Je me tâte le corps à la recherche de blessures. Je ne trouve rien. Je fouille mes poches et ne trouve aucun porte-feuille. Aucunes feuilles. Aucun ticket qui pourraient m'indiquer où je me trouve. Je ferme les yeux. Je les ferme le plus fort possible en croyant naïvement que je pourrais me souvenir de quelque chose. Il n'en résulte rien.
Je me souviens alors de ma main droite. Je l'exhibe devant moi, à hauteur de mes yeux et la fait tourner de droite à gauche, puis de gauche à droite. Elle est couverte de ces mêmes signes étranges qui recouvrent les tapis noirs.
« Que- ? »*Qu'est-ce que je viens de voir ?! *Je ne sais pas pourquoi mais je m'inquiète. Je n'aime pas ce que je viens d'apercevoir. Un mouvement rapide.
Je penche la tête sur la droite, pour ne plus avoir ma main comme obstacle. Je ne pense même pas à rabaisser ma main.
Je cherche dans les ténèbres ce qui a pu éveillé mon attention. Je plisse les yeux mais le noir reste noir.
Je hausse les épaules et retourne à la contemplation de ma main. Je ne sais pas pourquoi mais elle m'attire.

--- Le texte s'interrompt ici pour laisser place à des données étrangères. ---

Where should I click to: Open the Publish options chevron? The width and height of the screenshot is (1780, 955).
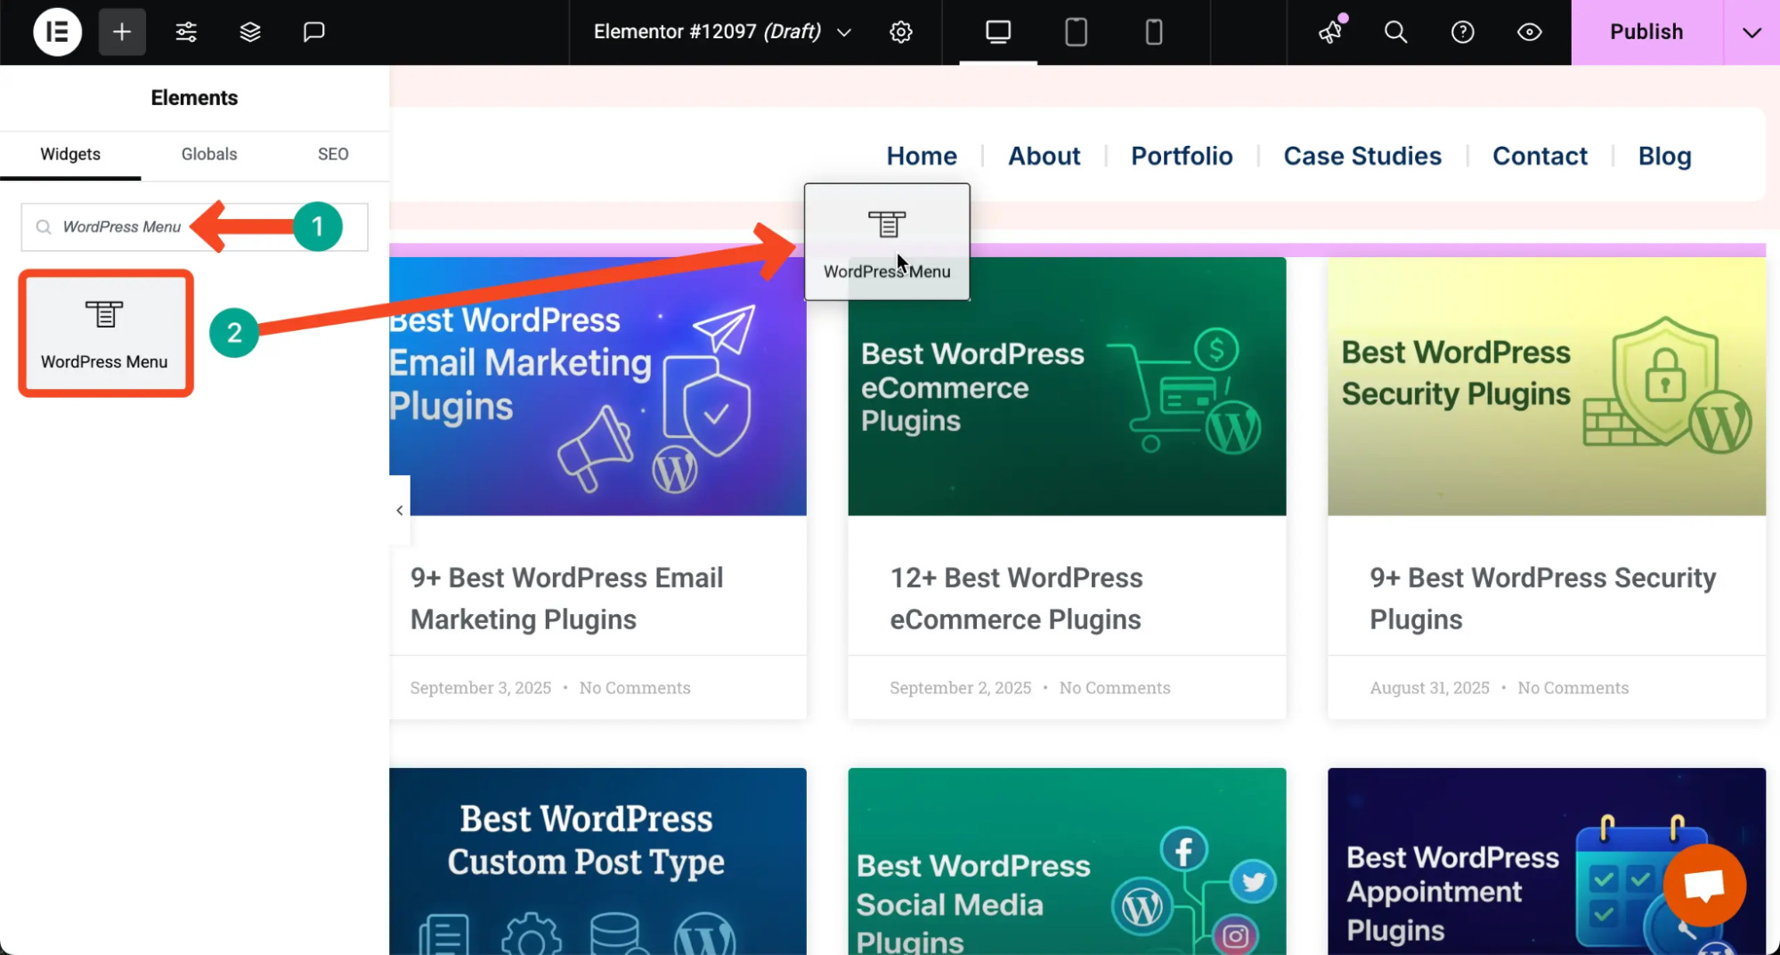(x=1751, y=31)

Et voilà que cela recommence. C'est plus fort et ça dure plus longtemps. Ma main tremble. J'essaye de lui ordonner de s'arrêter par la pensée. Je sais, c'est con, mais je ne trouve rien de plus intelligent à faire sur le coup. J'agis d'instinct. Cette main, que j'ai toujours contrôlé je ne sais comment, je ne la contrôle plus.
Je commence à paniquer. De mon autre main, j'essaye, en comprimant la droite, d'arrêter les tremblements.
Cela ne s'arrête pas. Toujours pas.
« Qu'est-ce que c'est que ça ?! Hey ! Il y a quelqu'un ? »Je me relève. Le sol me paraît soudain très froid. Très humide. En prenant appui de ma main gauche sur ma jambe, je ressens une certaine mollesse. Une fois debout, je tâte du pied et crois reconnaître la matière. Je cherche alors rapidement une extrémité du tapis. Mes yeux furètent aux quatre coins mais ne trouve rien. Le tapis est juste immense ! Heureusement, je trouve une déchirure. Je pose un genou au sol et passe un doigt au travers.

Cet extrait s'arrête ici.